The Bitcoin price has entered a steep decline in 2018, leaving many recent investors heading for the exits to cut their losses. Behind the scenes, though, Bitcoin development continues to plug along without regard for market movements, and one much-anticipated technology — the Lightning Network (LN) — has quietly passed a major milestone.
Earlier this week, the number of open LN payment channels reached 1,000 for the first time. This marked yet another historic checkpoint for the development and adoption of this nascent technology, which many developers could be one of several long-term solutions to Bitcoin’s network congestion, which has reduced the most prominent cryptocurrency’s utility for small-value transactions and led many companies — including payment processor Stripe — to abandon support for Bitcoin payments.
The Lightning Network promises to ease network congestion by moving transactions off the main blockchain and onto the second-layer LN protocol. Using payment channels, LN users will be able to make near-instant transactions at virtually no cost, which proponents argue will make Bitcoin an attractive medium of exchange for transactions of all sizes.
Although Lightning Network software is still firmly in the alpha testing phase, enthusiastic users have nevertheless begun setting up LN nodes on the Bitcoin mainnet and opening payment channels with one another. As of the time of writing, there were already 419 nodes running LN software on the mainnet, up from fewer than 30 on Jan. 17.

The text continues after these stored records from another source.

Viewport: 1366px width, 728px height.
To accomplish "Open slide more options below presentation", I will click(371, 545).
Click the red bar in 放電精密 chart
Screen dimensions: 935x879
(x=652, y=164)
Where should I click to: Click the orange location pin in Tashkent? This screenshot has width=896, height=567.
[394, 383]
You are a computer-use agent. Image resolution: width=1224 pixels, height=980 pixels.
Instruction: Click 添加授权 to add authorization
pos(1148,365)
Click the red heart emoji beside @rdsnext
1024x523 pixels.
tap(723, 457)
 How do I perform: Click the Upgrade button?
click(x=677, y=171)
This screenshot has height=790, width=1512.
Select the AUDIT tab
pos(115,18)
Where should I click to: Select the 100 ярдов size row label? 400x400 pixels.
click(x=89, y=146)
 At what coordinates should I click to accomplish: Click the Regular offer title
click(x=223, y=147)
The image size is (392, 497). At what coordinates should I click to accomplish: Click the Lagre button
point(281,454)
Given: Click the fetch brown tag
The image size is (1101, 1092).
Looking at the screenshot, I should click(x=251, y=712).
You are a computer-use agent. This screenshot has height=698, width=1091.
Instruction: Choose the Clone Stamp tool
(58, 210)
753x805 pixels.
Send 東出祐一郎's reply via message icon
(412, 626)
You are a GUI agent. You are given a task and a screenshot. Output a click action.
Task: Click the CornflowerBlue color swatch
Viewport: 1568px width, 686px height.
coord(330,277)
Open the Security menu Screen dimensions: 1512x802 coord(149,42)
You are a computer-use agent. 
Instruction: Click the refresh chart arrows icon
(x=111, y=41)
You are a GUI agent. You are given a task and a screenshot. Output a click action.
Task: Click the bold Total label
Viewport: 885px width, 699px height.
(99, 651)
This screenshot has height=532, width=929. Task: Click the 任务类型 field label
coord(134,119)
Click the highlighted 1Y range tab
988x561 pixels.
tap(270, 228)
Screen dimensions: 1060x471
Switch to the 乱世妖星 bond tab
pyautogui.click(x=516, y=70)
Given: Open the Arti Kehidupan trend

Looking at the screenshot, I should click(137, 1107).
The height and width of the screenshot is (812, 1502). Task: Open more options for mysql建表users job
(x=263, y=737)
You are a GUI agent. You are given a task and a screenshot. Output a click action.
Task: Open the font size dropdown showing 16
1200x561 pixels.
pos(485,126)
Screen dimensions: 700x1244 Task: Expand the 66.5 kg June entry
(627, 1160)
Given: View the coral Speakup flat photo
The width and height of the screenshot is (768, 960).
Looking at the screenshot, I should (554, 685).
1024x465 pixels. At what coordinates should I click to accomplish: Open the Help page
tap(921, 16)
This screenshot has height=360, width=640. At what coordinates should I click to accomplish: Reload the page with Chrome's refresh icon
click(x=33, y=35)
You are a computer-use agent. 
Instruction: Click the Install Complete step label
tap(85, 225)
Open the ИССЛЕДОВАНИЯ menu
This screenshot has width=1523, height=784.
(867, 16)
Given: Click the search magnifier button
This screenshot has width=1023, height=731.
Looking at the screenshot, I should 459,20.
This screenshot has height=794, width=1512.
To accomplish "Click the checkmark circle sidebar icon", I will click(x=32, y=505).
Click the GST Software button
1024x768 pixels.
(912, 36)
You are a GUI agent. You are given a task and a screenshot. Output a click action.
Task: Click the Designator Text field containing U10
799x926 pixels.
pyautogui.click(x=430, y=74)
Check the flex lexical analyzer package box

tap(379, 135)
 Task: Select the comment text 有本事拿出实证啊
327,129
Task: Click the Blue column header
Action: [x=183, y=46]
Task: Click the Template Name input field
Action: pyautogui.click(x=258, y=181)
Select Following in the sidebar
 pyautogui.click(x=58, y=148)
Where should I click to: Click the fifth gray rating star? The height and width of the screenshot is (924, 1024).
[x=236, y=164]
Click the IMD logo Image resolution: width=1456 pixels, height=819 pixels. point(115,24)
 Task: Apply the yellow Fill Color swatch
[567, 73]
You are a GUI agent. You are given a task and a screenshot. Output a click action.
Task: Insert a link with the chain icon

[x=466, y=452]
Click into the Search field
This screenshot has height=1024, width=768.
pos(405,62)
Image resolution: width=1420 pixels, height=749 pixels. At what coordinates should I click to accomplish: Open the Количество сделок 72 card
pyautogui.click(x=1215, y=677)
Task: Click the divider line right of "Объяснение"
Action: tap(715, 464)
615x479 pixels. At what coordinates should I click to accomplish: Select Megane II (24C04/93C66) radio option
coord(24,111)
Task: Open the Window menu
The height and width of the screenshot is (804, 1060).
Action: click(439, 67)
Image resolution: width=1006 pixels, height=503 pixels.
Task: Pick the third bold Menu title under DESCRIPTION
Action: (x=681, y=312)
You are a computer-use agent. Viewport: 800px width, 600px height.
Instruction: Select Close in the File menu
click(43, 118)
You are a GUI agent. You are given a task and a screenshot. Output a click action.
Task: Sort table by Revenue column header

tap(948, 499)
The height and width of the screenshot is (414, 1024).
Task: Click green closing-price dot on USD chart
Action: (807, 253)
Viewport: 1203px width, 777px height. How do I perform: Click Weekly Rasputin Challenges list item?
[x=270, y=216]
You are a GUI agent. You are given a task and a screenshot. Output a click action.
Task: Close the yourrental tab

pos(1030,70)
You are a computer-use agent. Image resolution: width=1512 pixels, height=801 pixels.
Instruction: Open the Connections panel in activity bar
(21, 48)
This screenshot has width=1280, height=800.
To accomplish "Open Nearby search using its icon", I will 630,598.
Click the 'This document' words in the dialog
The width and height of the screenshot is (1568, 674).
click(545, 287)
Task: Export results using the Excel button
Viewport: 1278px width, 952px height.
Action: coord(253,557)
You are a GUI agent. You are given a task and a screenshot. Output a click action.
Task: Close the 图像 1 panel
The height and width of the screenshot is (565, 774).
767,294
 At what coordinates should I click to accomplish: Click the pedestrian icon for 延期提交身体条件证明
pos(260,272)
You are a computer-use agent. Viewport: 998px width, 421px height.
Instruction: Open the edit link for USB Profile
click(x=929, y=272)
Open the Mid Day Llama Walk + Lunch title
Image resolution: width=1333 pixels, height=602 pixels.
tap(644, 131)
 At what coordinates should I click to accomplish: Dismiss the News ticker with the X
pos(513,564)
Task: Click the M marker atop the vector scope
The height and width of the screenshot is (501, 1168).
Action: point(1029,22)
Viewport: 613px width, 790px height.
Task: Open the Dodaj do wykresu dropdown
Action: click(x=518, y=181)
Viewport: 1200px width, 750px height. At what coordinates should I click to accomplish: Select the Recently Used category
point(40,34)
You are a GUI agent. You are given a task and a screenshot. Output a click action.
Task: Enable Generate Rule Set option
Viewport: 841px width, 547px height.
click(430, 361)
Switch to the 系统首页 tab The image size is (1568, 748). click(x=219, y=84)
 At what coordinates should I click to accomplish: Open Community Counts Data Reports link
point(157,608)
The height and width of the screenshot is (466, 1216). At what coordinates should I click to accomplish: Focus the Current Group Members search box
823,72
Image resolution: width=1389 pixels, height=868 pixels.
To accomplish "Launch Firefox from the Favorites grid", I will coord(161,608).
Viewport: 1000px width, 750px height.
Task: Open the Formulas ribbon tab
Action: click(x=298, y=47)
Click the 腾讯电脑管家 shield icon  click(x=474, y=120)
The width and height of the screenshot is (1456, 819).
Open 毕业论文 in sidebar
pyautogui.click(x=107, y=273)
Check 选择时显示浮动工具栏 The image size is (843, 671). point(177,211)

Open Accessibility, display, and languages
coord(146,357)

For reference, Bitcoin Cash — the fourth-largest cryptocurrency by market cap — has 1,171 active nodes (excluding duplicate and non-listening clients), less than three times more that of the alpha-stage LN.
Lightning adoption has passed several other notable milestones in recent weeks, as brave users have risked mainnet BTC to help speed the development of this promising technology.
In January, TorGuard began accepting mainnet LN payments for its VPN service, and the company later marked the Lightning Network’s “pizza transaction” when it allowed a brave user to pay for a physical item using an LN payment.
Earlier this week, meanwhile, Austria-based startup Coinfinity completed what is believed to be the first LN transaction on a Bitcoin ATM.